If you’re not reflecting, you’re just kind of keep moving through. So, we’re going to keep making the same mistakes. And it is interesting how somebody can have… So, I instruct a lesson and I can have one perspective of it, but the students can have a completely different perspective or, et cetera. So, one of the things that we’ve done is we’ve actually set up learning labs and quite a few of our different districts, and they’re actually recording studios. So, we put mics in the ceiling, we put multiple cameras in and the teachers can walk in and they press a button, and outside the door it says recording on, and they put their class in there and they teach.

And so, I think that is one of the most powerful things. That video gets uploaded into a different software and it actually gets categorized and you can search that library by keyword. And it actually takes the audio recordings. So, it does a lot of cool things in the background. And we’ve actually built a lot of content where we can actually show people to say like, “Hey, when we talk about vocabulary instruction, this is what we really want to see or we can take some examples that maybe not the best and we can really reflect. We have a ton of swivel cameras within our system, all of our microcredentials part of that action learning is that they do record themselves and they do reflect.” It was super intimidating for our staff early on because a lot of people don’t like the sound of their own voice, and they absolutely don’t like the sound of their own voice when they’re teaching.
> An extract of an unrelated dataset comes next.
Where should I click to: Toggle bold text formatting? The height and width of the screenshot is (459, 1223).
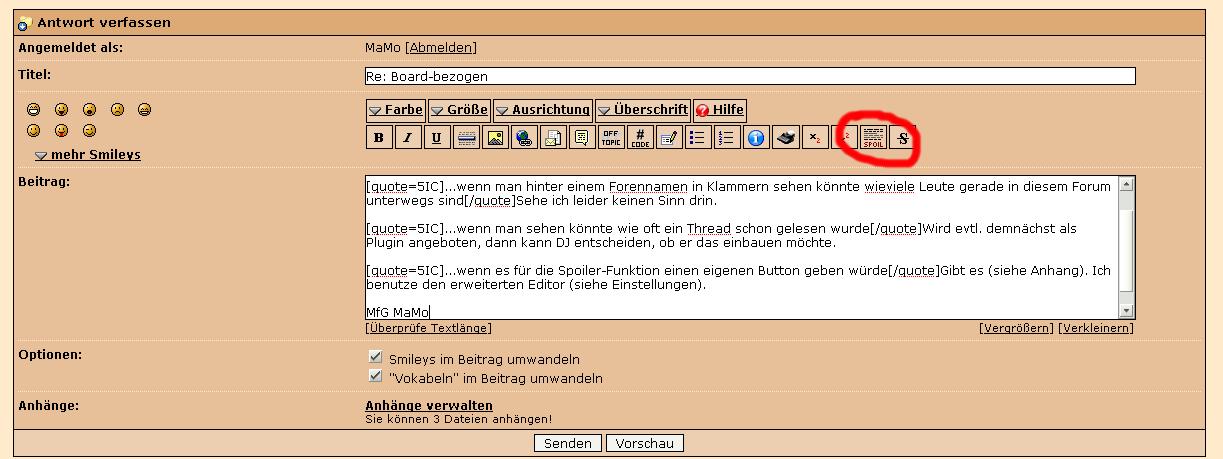[379, 138]
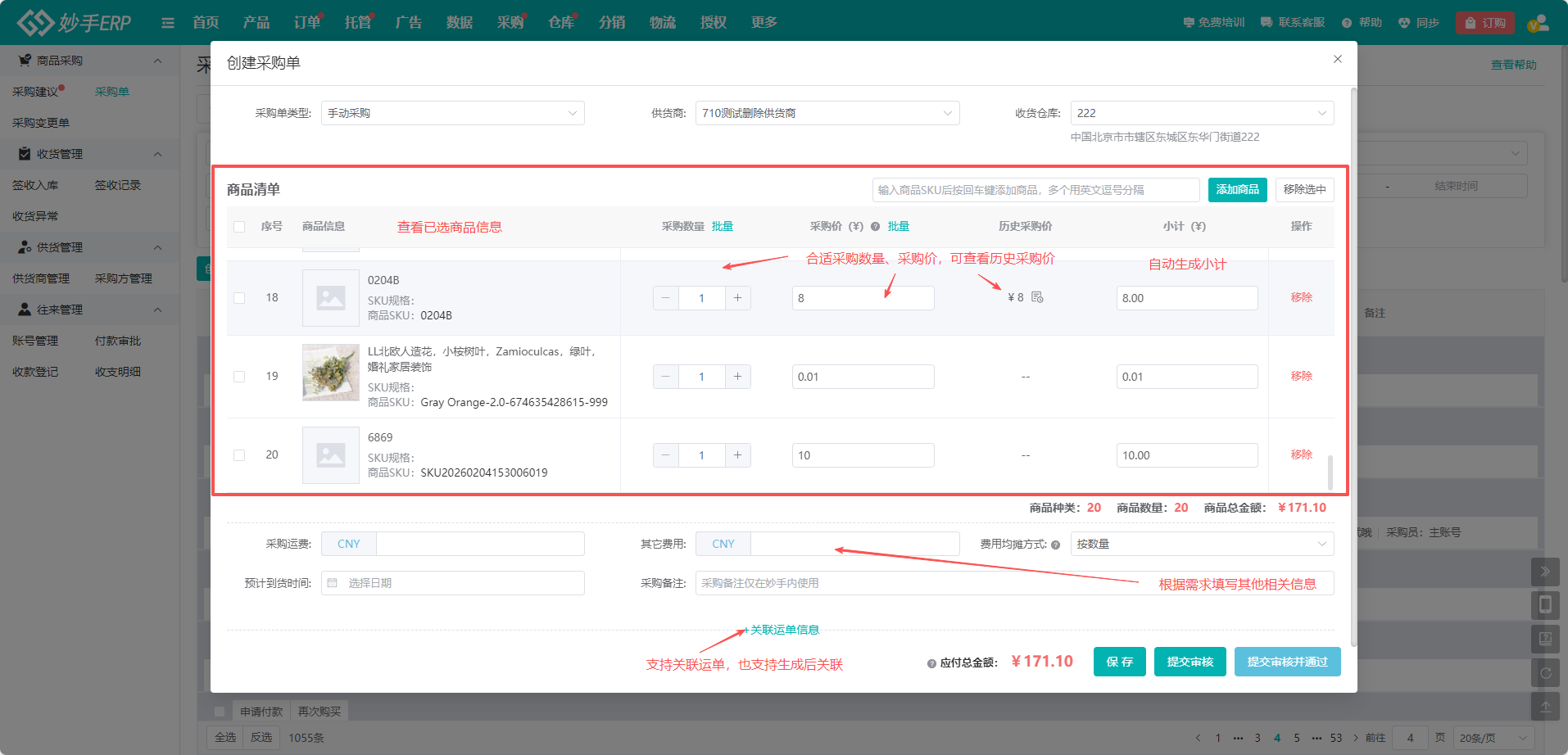Image resolution: width=1568 pixels, height=755 pixels.
Task: Click the 添加商品 button
Action: [x=1237, y=190]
And it’s such a personalized thing that they close their door and it is their classroom, their domain, and they really do feel like they’re in control of that. But when you start breaking down those walls and you start inviting other people in to also help them reflect, it really kind of builds that learning community together because people are seeing things that they haven’t before. So, I would say probably one of the most powerful things that we’ve done in use of technology is that ability to record and set up areas and situations where it’s not overwhelming for staff to record. Because a lot of times they’re like, “I don’t want to use my phone,” or “The phone didn’t work. The volume didn’t work,” or “I didn’t hear what that table was saying.”
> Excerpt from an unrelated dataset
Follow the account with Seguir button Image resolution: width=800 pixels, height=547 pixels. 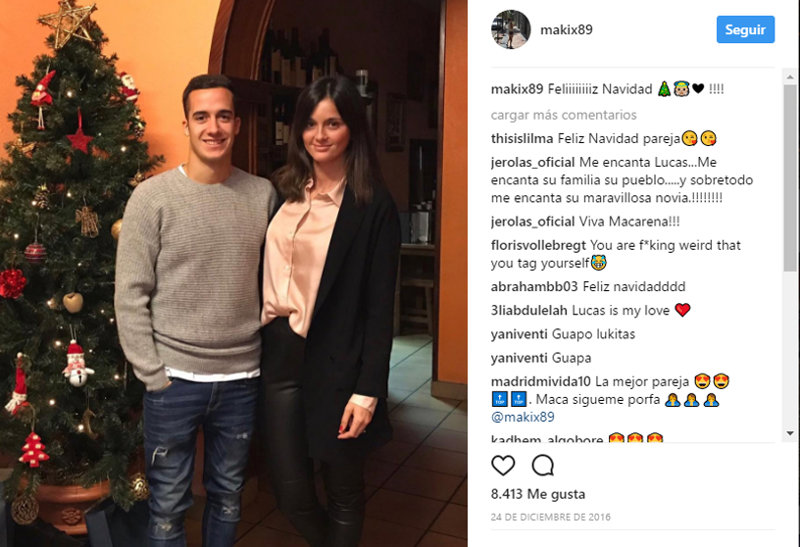(745, 29)
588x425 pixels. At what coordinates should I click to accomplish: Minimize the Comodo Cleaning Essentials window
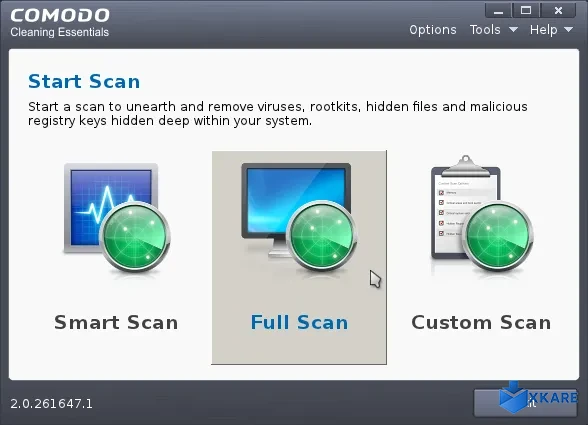(498, 11)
So, we’ve invested heavily in a lot of audio video equipment to make it really easy. So, if you’re in these classes or we’re asking you to reflect, there’s easy ways to do that. And because it auto generates emails for you and things like that, that they can quickly open it up and they can find the sections that they want. It is still private until they open some of those doors. But I would say that’s probably one of the most powerful things that we did since we’ve seen a major change when we started integrating the reflection pieces from what we were doing before.